Very useful expression. You can use this on like Skype too, that's fine. Video calls are also fine, "Sorry, you're breaking up."
Okay, in a sentence…
"I can't hear you very well. You're breaking up."
9. There's not a good connection.
The next word is, "There's not a good connection." There's not a good connection. Similar to "you're breaking up," we use, "there's not a good connection," if there's a poor mobile phone connection or a poor internet connection, some kind of communication is not working, it's not a good connection, you can't communicate very well, there's not a good connection.
On Skype, "Ah, I can't see you there's not a good connection."
Or "I can't hear you, there's not a good connection."

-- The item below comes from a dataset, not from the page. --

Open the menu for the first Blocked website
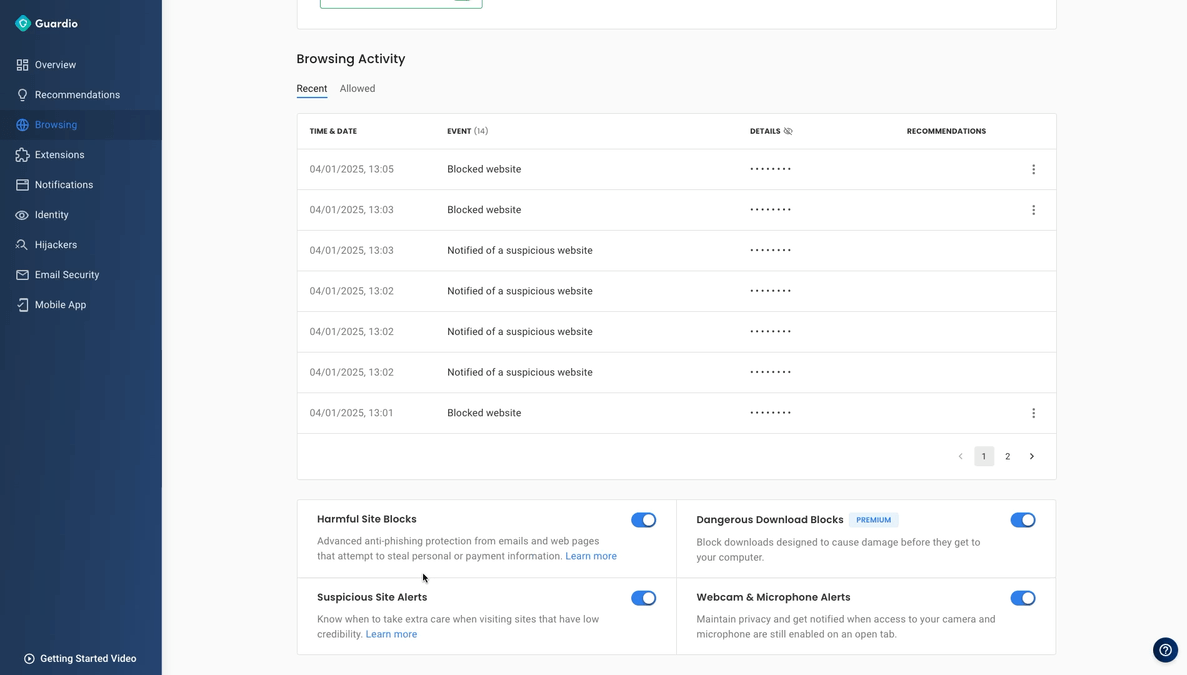 (x=1033, y=168)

So it means that there's some connection problem between you and the other person.
In a sentence…
"I can't hear you. I don't think there's a good connection."
10. Bye!
The next word is or the last word, "Bye!" So when you're finished with your conversation, it's fine just to say bye to end the conversation very clearly. This is something I've noticed which is actually very strange like if you watch TV shows like… drama like police dramas or whatever, the characters will often, I don't know if you ever notice this, they'll have their conversation on the phone and then they'll be like, "Okay yeah, great, great, great." Peep and then that's it. They don't say goodbye in TV shows. They just like shut their phone. It's like we say goodbye like when you finish a phone call with somebody, you say, "Bye!" But for whatever reason, I guess it just looks cool, I don't know. A lot of characters in TV shows don't say goodbye at the end of phone calls, but you should, so it shows the listener like the call is finished, your conversation is finished. So say "bye" or if you want, you can use the more formal "goodbye" at the end of your conversation. But in general, "okay, bye" is fine to end the conversation.
In more formal phone calls, you can say, okay, thanks very mu… or thank you very much for your time, goodbye, if you like or "Thank you very much, buh-bye." Buh-bye is a little more casual, but it's fairly common in phone calls to end phone calls. So, give all of them a try.
In a sentence…
"Talk to you later! Bye!"
Duh! That's how I end videos too! Sounds like you can use it for everything.
So those are 10 phrases for talking on the phone. I hope that those are useful for you. If you have any questions, please let us know in the comments or of course, if you want to try out a different sentence too, that's great. Thanks very much for watching this episode and I'll see you again soon. Bye!